Yönetmelik m. 28/6 da, bu sistemi benimsemiş şirketlere özgü bir erteleme hali düzenler. Maddeye göre, genel kurul toplantılarına elektronik ortamda katılma sistemini uygulayan şirketlerin genel kurul toplantılarında EGK Yönetmeliği hükümlerine uygun şartların sağlanmadığının tespit edilmesi halinde, toplantı başkanlığı, Bakanlık temsilcisinin görüşünü almak kaydıyla toplantıyı ertelenebilir. Yönetmelik m. 32/1-b uyarınca genel kurula elektronik ortamda katılım sistemini uygulayan şirketlerin genel kurul toplantılarında Bakanlık temsilcisinin bulunması zorunlu olduğunu belirtmekte yarar vardır.
İkinci Toplantının Usul ve Esasları
Yönetmelik m. 21/2 uyarınca, gündemin değiştirilmemesi kaydıyla, nisabın yokluğu, azlığın talebi veya genel kurulun kararıyla yahut herhangi bir nedenle toplantının ertelenmesi halinde yapılacak toplantılar hukuken önceki toplantının devamı sayılır. Bu toplantıların usul ve esaslarına ilişkin olarak Yönetmelik’in çeşitli maddelerinde kapsamlı düzenlemeler yer alır.
Toplantının Zamanı
Azlığın istemi üzerine finansal tabloların görüşülmesinin ertelenmesi halinde yapılacak ikinci toplantılar bir ay sonraya bırakılır. Çamoğlu’na göre, bu süre azınlık lehine tanınmış asgari süredir ve toplantı bir aydan uzun süreye ertelenebilir[7]. Esas sözleşme değişikliklerinin görüşüldüğü toplantılarda toplantı veya karar nisabının sağlanmaması halinde yapılacak ikinci toplantıların ise en geç bir ay içinde yapılması gerekir.
Toplantıya Çağrı
Toplantının ertelenmesi halinde yapılacak ikinci toplantı için genel kurul kanunda ve/veya esas sözleşmede öngörülen çağrı usullerine uygun olarak yeniden toplantıya çağrılır. Yönetmelik m. 11/1-e uyarınca, bu amaçla yapılacak ilanlarda ve pay sahiplerine gönderilecek mektuplarda erteleme sebebi ile yapılacak toplantıda yeterli olan toplantı nisabının da belirtilmesi gerekir. Yönetmelik m. 10/3, ilk toplantının ilan metnine, nisabın sağlanamaması halinde yapılacak ikinci toplantının çağrısına dair konulan hükümlerin geçersiz olduğunu açıkça düzenler.

Amaç 1: Genel kurul toplantısının ertelenmesiyle ilgili metne göre, azlığın istemi üzerine finansal tabloların görüşülmesi ertelenirse ikinci toplantı ne kadar sonraya bırakılır?
Metin ile kayıtlar birbirinden bağımsızdır.

Veriler:
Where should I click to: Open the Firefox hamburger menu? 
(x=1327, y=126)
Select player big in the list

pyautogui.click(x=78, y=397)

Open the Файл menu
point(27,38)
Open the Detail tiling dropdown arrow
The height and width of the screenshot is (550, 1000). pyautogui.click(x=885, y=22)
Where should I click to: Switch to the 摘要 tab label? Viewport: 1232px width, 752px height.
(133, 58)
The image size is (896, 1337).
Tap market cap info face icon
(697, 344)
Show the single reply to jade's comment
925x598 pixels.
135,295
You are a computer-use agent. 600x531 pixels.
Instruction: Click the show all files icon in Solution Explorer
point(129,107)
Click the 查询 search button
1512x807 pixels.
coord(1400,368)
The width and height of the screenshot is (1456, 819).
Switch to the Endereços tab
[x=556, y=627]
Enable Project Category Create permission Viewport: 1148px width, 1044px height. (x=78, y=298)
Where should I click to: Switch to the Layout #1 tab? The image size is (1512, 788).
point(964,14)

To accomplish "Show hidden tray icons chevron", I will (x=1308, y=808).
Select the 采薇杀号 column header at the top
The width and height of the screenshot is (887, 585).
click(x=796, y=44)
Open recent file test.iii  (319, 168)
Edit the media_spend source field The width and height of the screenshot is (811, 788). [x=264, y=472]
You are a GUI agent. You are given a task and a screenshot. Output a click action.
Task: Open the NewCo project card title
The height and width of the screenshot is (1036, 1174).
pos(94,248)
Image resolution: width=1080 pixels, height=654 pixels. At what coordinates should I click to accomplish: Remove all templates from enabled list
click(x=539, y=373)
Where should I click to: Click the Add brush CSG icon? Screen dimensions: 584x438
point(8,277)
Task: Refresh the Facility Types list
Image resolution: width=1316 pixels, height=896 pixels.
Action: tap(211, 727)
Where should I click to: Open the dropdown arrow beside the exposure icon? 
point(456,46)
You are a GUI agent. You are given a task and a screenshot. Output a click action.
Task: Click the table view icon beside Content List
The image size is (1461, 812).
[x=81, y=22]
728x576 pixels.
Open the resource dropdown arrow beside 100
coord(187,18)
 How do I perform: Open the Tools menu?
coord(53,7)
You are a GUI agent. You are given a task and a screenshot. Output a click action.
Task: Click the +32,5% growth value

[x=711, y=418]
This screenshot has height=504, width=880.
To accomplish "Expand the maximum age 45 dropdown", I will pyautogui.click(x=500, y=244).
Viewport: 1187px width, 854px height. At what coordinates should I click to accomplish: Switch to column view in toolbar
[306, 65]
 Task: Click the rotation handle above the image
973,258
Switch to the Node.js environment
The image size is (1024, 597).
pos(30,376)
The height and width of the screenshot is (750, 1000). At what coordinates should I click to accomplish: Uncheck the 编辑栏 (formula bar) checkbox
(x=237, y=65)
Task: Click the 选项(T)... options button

Amaç 2: Kayıtlarda "Where should I click to: Click" ifadesini içeren satırdan başlayıp kayıtların sonuna kadar giden satırları, iki uç da dahil, hiç değiştirmeden yazın.

Yazılı yanıt 1: Bir ay sonraya bırakılır.

Yazılı yanıt 2:
Where should I click to: Click the Add brush CSG icon? Screen dimensions: 584x438
point(8,277)
Task: Refresh the Facility Types list
Image resolution: width=1316 pixels, height=896 pixels.
Action: tap(211, 727)
Where should I click to: Open the dropdown arrow beside the exposure icon? 
point(456,46)
You are a GUI agent. You are given a task and a screenshot. Output a click action.
Task: Click the table view icon beside Content List
The image size is (1461, 812).
[x=81, y=22]
728x576 pixels.
Open the resource dropdown arrow beside 100
coord(187,18)
 How do I perform: Open the Tools menu?
coord(53,7)
You are a GUI agent. You are given a task and a screenshot. Output a click action.
Task: Click the +32,5% growth value

[x=711, y=418]
This screenshot has height=504, width=880.
To accomplish "Expand the maximum age 45 dropdown", I will pyautogui.click(x=500, y=244).
Viewport: 1187px width, 854px height. At what coordinates should I click to accomplish: Switch to column view in toolbar
[306, 65]
 Task: Click the rotation handle above the image
973,258
Switch to the Node.js environment
The image size is (1024, 597).
pos(30,376)
The height and width of the screenshot is (750, 1000). At what coordinates should I click to accomplish: Uncheck the 编辑栏 (formula bar) checkbox
(x=237, y=65)
Task: Click the 选项(T)... options button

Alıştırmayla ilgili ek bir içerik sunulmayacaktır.